Collected data entries
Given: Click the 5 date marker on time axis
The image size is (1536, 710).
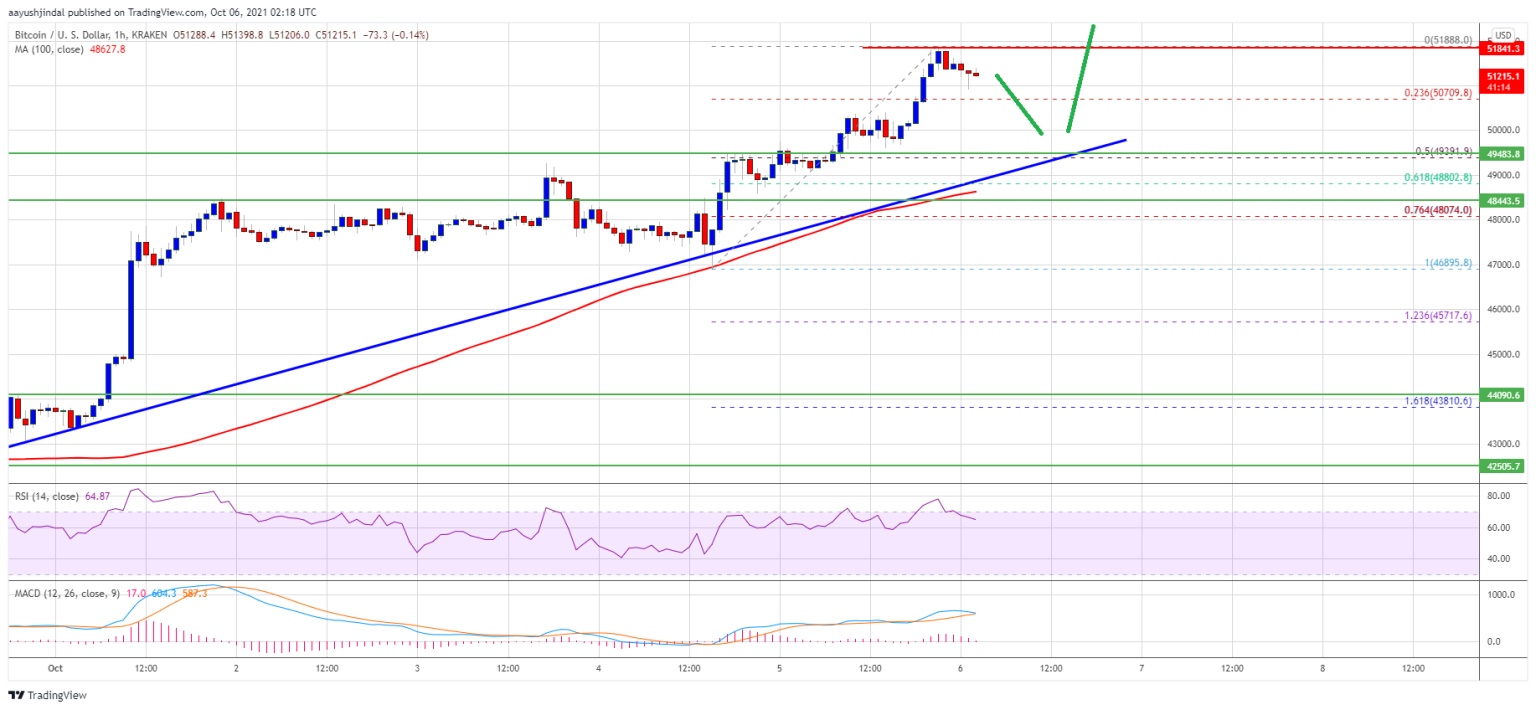Looking at the screenshot, I should 779,669.
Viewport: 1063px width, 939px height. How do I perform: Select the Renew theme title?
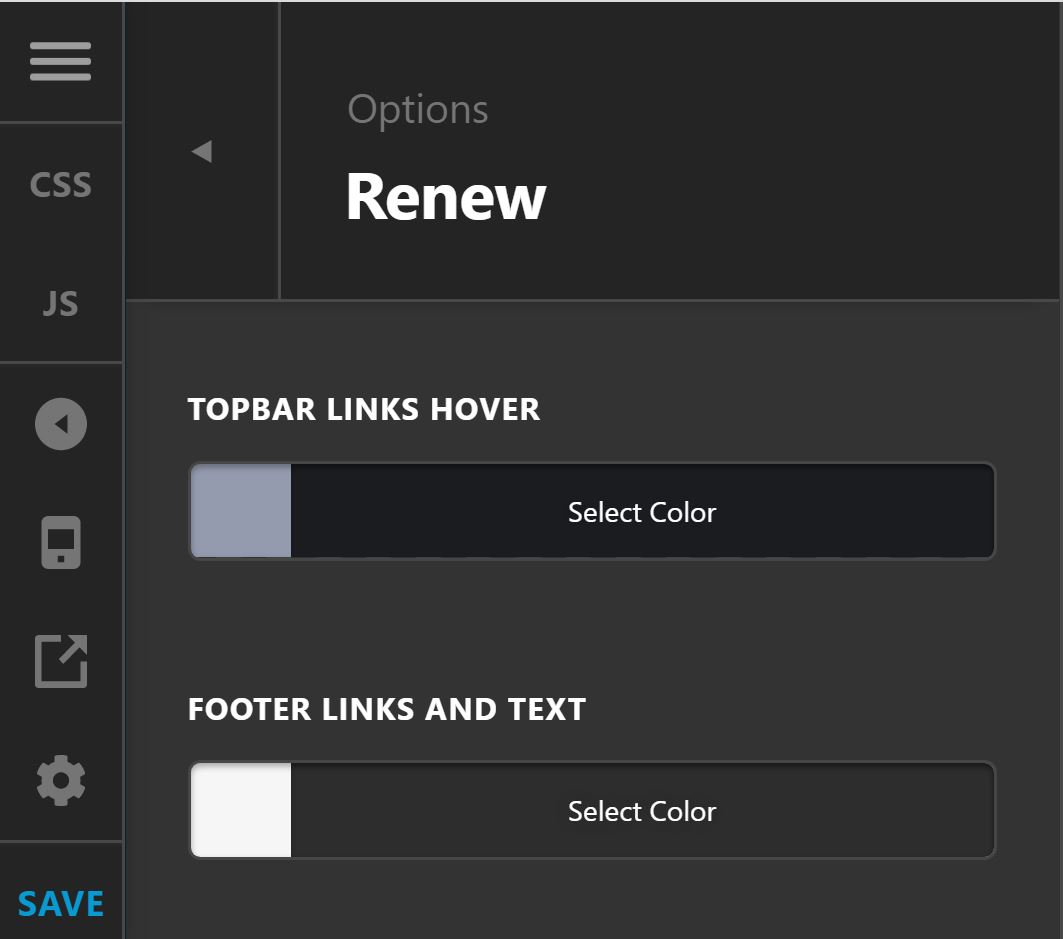click(x=446, y=197)
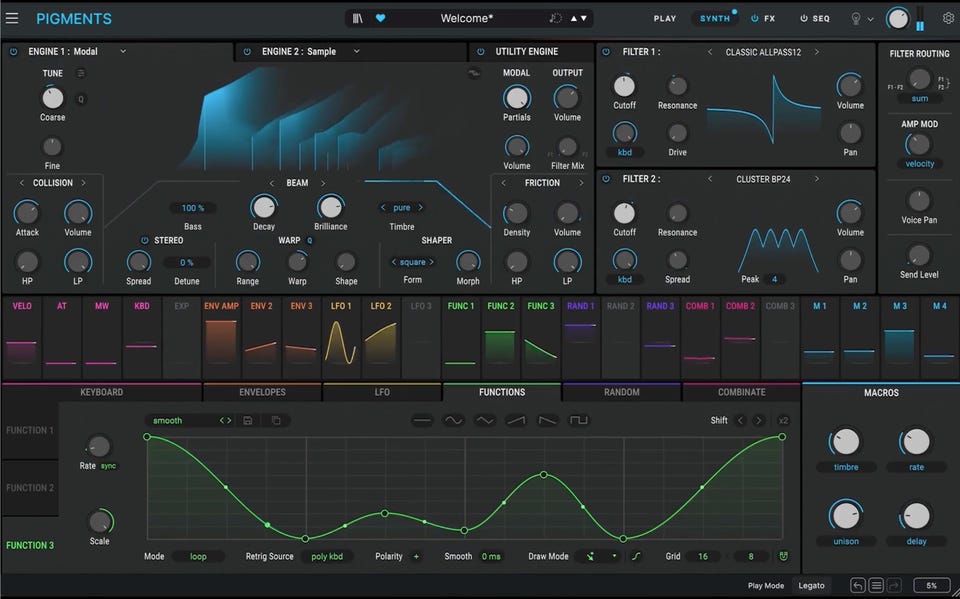Image resolution: width=960 pixels, height=599 pixels.
Task: Click the Legato play mode button
Action: (811, 585)
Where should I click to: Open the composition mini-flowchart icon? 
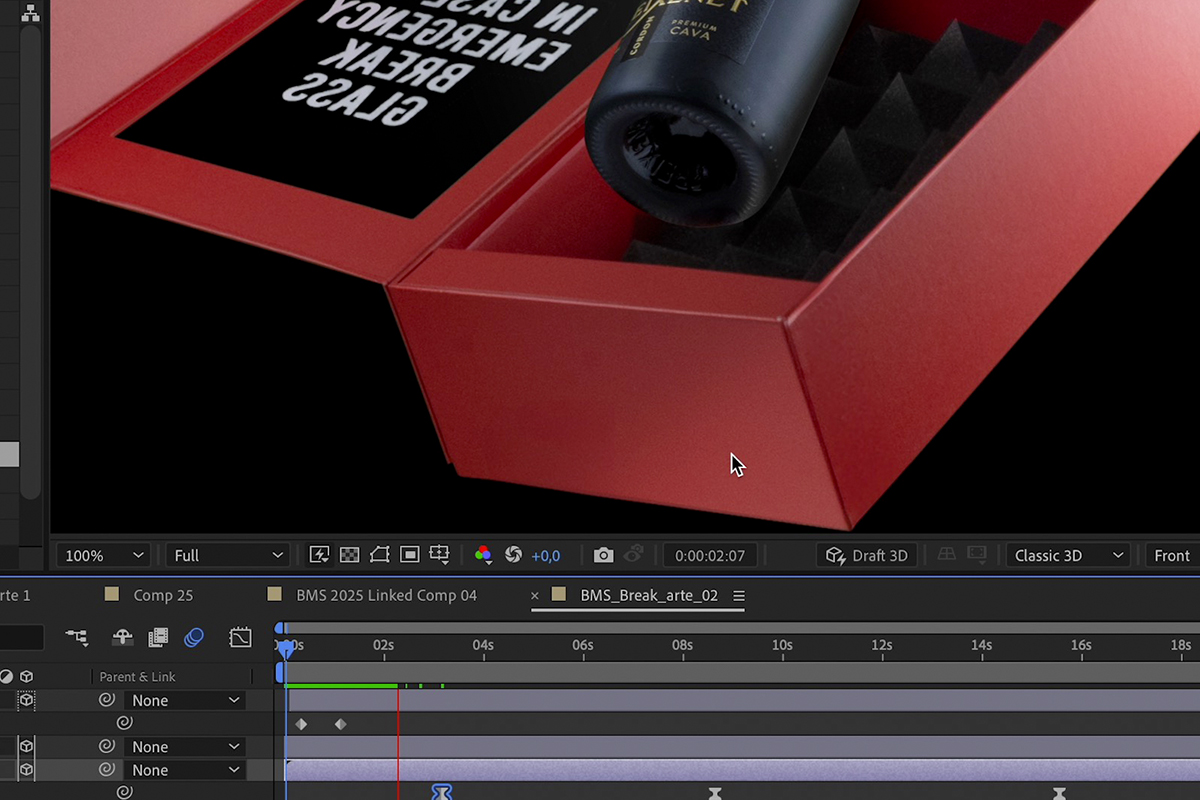(x=77, y=637)
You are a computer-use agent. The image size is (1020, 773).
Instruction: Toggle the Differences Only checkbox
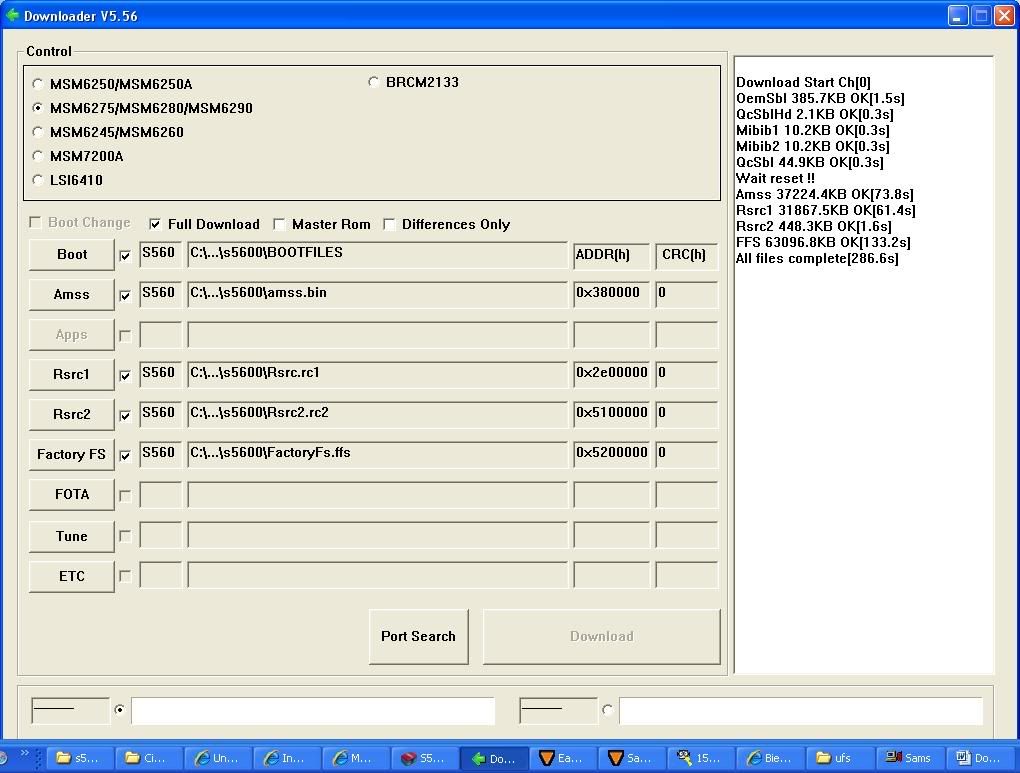click(x=389, y=224)
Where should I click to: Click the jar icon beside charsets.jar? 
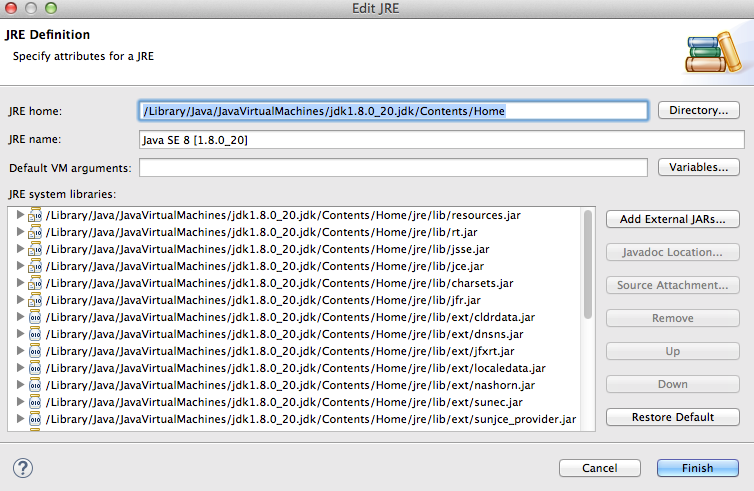[36, 283]
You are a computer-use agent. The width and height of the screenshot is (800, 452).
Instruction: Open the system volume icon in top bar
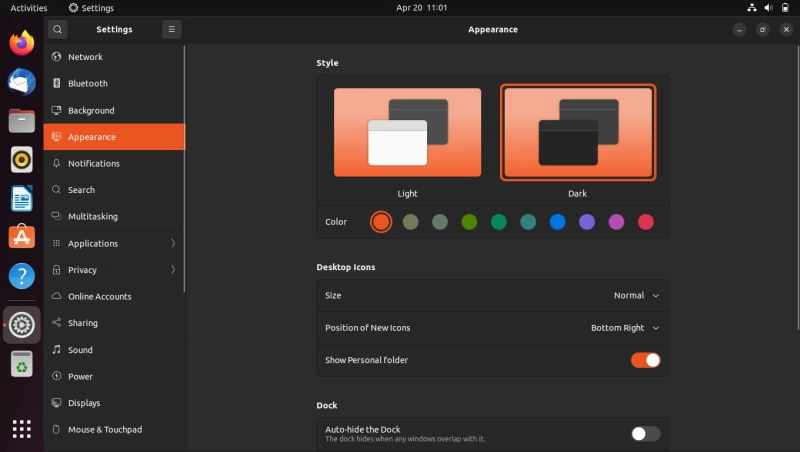(x=768, y=8)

◆ What you are asked to do
With images excluded, write the records above out again exactly.

◆ Output below
Given: Click the 5 date marker on time axis
The image size is (1536, 710).
Looking at the screenshot, I should 779,669.
Viewport: 1063px width, 939px height. How do I perform: Select the Renew theme title?
click(x=446, y=197)
Image resolution: width=960 pixels, height=599 pixels.
Task: Click the Legato play mode button
Action: (811, 585)
Where should I click to: Open the composition mini-flowchart icon? 
(x=77, y=637)
You are a computer-use agent. The image size is (1020, 773).
Instruction: Toggle the Differences Only checkbox
click(x=389, y=224)
Where should I click to: Click the jar icon beside charsets.jar? 
[36, 283]
You are a computer-use agent. The width and height of the screenshot is (800, 452).
Instruction: Open the system volume icon in top bar
(x=768, y=8)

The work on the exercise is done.